— WHAT YOU WILL DO —
Revise the lines of all the records below so that every "callout number" becomes "marker" and nothing else changes. Leave the pictures out of your answer.

[Records from a dataset]
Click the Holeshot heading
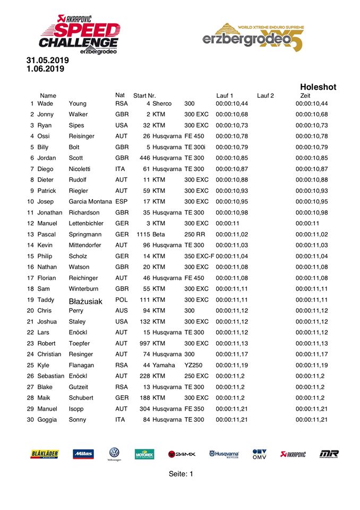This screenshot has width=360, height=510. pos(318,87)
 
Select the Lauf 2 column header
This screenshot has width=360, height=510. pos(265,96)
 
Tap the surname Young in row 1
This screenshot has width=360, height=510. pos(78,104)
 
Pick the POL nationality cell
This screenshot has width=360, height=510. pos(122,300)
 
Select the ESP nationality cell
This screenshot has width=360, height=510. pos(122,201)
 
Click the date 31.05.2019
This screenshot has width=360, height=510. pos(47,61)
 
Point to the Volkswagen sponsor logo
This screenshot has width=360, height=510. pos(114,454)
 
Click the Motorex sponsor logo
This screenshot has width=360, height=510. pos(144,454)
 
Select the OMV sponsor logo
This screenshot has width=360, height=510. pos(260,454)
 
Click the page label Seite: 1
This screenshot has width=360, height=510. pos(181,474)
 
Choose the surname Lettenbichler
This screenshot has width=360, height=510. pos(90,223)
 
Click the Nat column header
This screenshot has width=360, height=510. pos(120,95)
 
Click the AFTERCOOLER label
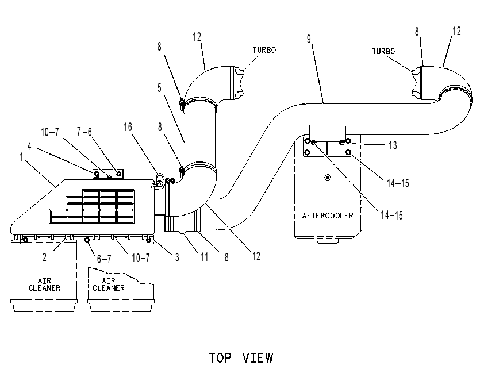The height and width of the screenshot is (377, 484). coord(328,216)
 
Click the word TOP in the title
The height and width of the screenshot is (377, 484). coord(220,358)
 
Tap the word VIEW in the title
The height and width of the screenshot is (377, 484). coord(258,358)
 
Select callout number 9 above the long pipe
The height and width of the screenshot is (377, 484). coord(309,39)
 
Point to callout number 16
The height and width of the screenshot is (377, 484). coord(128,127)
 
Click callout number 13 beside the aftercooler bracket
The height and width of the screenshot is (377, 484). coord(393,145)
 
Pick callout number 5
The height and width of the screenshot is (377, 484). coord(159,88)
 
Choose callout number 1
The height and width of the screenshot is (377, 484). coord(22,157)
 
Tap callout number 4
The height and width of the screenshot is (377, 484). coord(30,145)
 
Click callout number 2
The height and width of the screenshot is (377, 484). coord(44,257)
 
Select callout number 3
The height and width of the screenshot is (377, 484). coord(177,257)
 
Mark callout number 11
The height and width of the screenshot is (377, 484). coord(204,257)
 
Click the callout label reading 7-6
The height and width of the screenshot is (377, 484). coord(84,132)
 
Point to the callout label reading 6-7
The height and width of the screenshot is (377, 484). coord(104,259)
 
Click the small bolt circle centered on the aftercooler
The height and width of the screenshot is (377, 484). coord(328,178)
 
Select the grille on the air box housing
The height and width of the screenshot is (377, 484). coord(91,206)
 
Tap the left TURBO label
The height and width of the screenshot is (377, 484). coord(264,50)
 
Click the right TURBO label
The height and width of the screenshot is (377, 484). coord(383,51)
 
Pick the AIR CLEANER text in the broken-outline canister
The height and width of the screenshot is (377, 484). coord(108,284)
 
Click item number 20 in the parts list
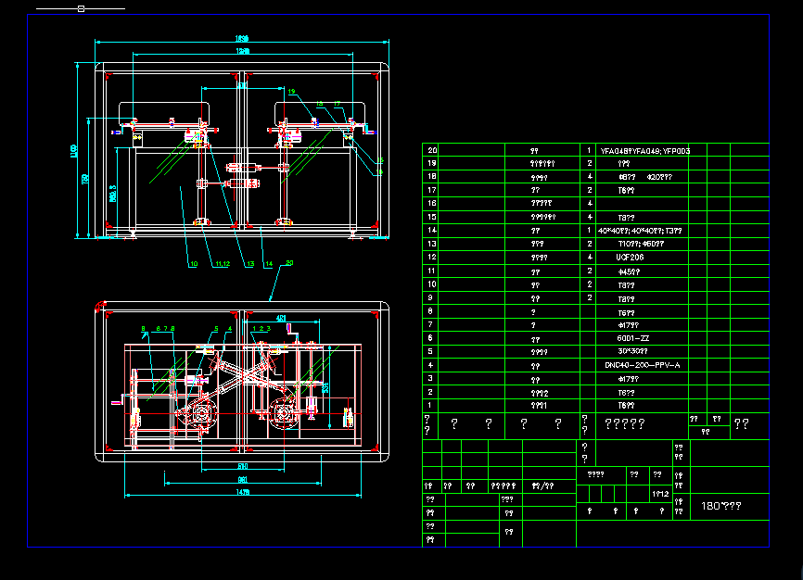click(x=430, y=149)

— SOLUTION TO THIS PROBLEM —
Click the Holeshot heading
This screenshot has width=360, height=510. pos(318,87)
 
Select the Lauf 2 column header
This screenshot has width=360, height=510. pos(265,96)
 
Tap the surname Young in row 1
This screenshot has width=360, height=510. pos(78,104)
 
Pick the POL nationality cell
This screenshot has width=360, height=510. pos(122,300)
 
Select the ESP nationality cell
This screenshot has width=360, height=510. pos(122,201)
 
Click the date 31.05.2019
This screenshot has width=360, height=510. pos(47,61)
 
Point to the Volkswagen sponsor logo
This screenshot has width=360, height=510. pos(114,454)
 
Click the Motorex sponsor logo
This screenshot has width=360, height=510. pos(144,454)
 
Select the OMV sponsor logo
This screenshot has width=360, height=510. pos(260,454)
 
Click the page label Seite: 1
This screenshot has width=360, height=510. pos(181,474)
 
Choose the surname Lettenbichler
This screenshot has width=360, height=510. pos(90,223)
 
Click the Nat column header
This screenshot has width=360, height=510. pos(120,95)
 
Click the AFTERCOOLER label
The height and width of the screenshot is (377, 484). coord(328,216)
 
Click the word TOP in the title
The height and width of the screenshot is (377, 484). coord(220,358)
 
Tap the word VIEW in the title
The height and width of the screenshot is (377, 484). coord(258,358)
 
Select marker 9 above the long pipe
The height and width of the screenshot is (377, 484). coord(309,39)
 
Point to marker 16
The height and width of the screenshot is (377, 484). coord(128,127)
 
Click marker 13 beside the aftercooler bracket
The height and width of the screenshot is (377, 484). coord(393,145)
 
Pick marker 5
The height and width of the screenshot is (377, 484). coord(159,88)
 
Choose marker 1
The height and width of the screenshot is (377, 484). coord(22,157)
 
Tap marker 4
The height and width of the screenshot is (377, 484). coord(30,145)
 
Click marker 2
The height and width of the screenshot is (377, 484). coord(44,257)
 
Select marker 3
The height and width of the screenshot is (377, 484). coord(177,257)
 
Mark marker 11
The height and width of the screenshot is (377, 484). coord(204,257)
 
Click the callout label reading 7-6
The height and width of the screenshot is (377, 484). coord(84,132)
 
Point to the callout label reading 6-7
The height and width of the screenshot is (377, 484). coord(104,259)
 
Click the small bolt circle centered on the aftercooler
The height and width of the screenshot is (377, 484). coord(328,178)
 
Select the grille on the air box housing
The height and width of the screenshot is (377, 484). coord(91,206)
 
Tap the left TURBO label
The height and width of the screenshot is (377, 484). coord(264,50)
 
Click the right TURBO label
The height and width of the screenshot is (377, 484). coord(383,51)
 
Pick the AIR CLEANER text in the broken-outline canister
The height and width of the screenshot is (377, 484). coord(108,284)
 
Click item number 20 in the parts list
click(x=430, y=149)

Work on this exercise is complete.